## Exercise details
Retype every entry precisely and keep each line whole.

[Dataset records]
◆ ◆ ◆ ◆ ◆ ◆ ◆

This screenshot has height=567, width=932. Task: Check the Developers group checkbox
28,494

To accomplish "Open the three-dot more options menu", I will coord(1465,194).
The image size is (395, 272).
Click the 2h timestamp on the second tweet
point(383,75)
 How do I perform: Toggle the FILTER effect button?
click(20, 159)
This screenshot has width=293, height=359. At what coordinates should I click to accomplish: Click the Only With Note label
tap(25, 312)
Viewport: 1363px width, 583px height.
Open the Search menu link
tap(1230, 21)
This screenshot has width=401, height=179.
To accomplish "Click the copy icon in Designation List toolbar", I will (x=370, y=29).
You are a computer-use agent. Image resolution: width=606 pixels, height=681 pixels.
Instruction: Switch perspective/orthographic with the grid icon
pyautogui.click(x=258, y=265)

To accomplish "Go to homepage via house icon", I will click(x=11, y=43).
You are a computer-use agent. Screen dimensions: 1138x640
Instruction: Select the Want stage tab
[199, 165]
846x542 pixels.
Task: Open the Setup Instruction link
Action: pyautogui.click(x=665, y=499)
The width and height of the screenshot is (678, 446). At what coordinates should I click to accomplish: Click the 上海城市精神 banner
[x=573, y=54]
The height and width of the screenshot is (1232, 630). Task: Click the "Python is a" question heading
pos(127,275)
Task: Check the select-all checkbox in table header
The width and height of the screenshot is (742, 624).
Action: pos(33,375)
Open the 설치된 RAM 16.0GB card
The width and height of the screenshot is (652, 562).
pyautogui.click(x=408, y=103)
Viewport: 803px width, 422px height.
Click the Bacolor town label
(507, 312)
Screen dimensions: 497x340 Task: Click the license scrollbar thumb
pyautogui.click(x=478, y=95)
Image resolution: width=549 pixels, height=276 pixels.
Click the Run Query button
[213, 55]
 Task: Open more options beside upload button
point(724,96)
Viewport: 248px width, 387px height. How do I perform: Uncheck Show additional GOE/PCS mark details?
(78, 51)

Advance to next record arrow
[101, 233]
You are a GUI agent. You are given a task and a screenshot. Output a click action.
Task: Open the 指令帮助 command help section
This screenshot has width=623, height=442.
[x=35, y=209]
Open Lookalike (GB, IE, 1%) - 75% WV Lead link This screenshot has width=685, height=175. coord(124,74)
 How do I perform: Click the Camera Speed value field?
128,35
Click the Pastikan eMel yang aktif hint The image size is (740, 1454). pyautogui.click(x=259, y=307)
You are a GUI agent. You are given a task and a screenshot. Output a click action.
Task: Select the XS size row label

◆ ◆ ◆ ◆ ◆ ◆ ◆

## Solution
This screenshot has height=567, width=932. Task: Check the Developers group checkbox
28,494

To accomplish "Open the three-dot more options menu", I will coord(1465,194).
The image size is (395, 272).
Click the 2h timestamp on the second tweet
point(383,75)
 How do I perform: Toggle the FILTER effect button?
click(20, 159)
This screenshot has width=293, height=359. At what coordinates should I click to accomplish: Click the Only With Note label
tap(25, 312)
Viewport: 1363px width, 583px height.
Open the Search menu link
tap(1230, 21)
This screenshot has width=401, height=179.
To accomplish "Click the copy icon in Designation List toolbar", I will (x=370, y=29).
You are a computer-use agent. Image resolution: width=606 pixels, height=681 pixels.
Instruction: Switch perspective/orthographic with the grid icon
pyautogui.click(x=258, y=265)

To accomplish "Go to homepage via house icon", I will click(x=11, y=43).
You are a computer-use agent. Screen dimensions: 1138x640
Instruction: Select the Want stage tab
[199, 165]
846x542 pixels.
Task: Open the Setup Instruction link
Action: pyautogui.click(x=665, y=499)
The width and height of the screenshot is (678, 446). At what coordinates should I click to accomplish: Click the 上海城市精神 banner
[x=573, y=54]
The height and width of the screenshot is (1232, 630). Task: Click the "Python is a" question heading
pos(127,275)
Task: Check the select-all checkbox in table header
The width and height of the screenshot is (742, 624).
Action: pos(33,375)
Open the 설치된 RAM 16.0GB card
The width and height of the screenshot is (652, 562).
pyautogui.click(x=408, y=103)
Viewport: 803px width, 422px height.
Click the Bacolor town label
(507, 312)
Screen dimensions: 497x340 Task: Click the license scrollbar thumb
pyautogui.click(x=478, y=95)
Image resolution: width=549 pixels, height=276 pixels.
Click the Run Query button
[213, 55]
 Task: Open more options beside upload button
point(724,96)
Viewport: 248px width, 387px height. How do I perform: Uncheck Show additional GOE/PCS mark details?
(78, 51)

Advance to next record arrow
[101, 233]
You are a GUI agent. You are given a task and a screenshot. Output a click action.
Task: Open the 指令帮助 command help section
This screenshot has width=623, height=442.
[x=35, y=209]
Open Lookalike (GB, IE, 1%) - 75% WV Lead link This screenshot has width=685, height=175. coord(124,74)
 How do I perform: Click the Camera Speed value field?
128,35
Click the Pastikan eMel yang aktif hint The image size is (740, 1454). pyautogui.click(x=259, y=307)
You are a GUI agent. You are given a task and a screenshot. Output a click action.
Task: Select the XS size row label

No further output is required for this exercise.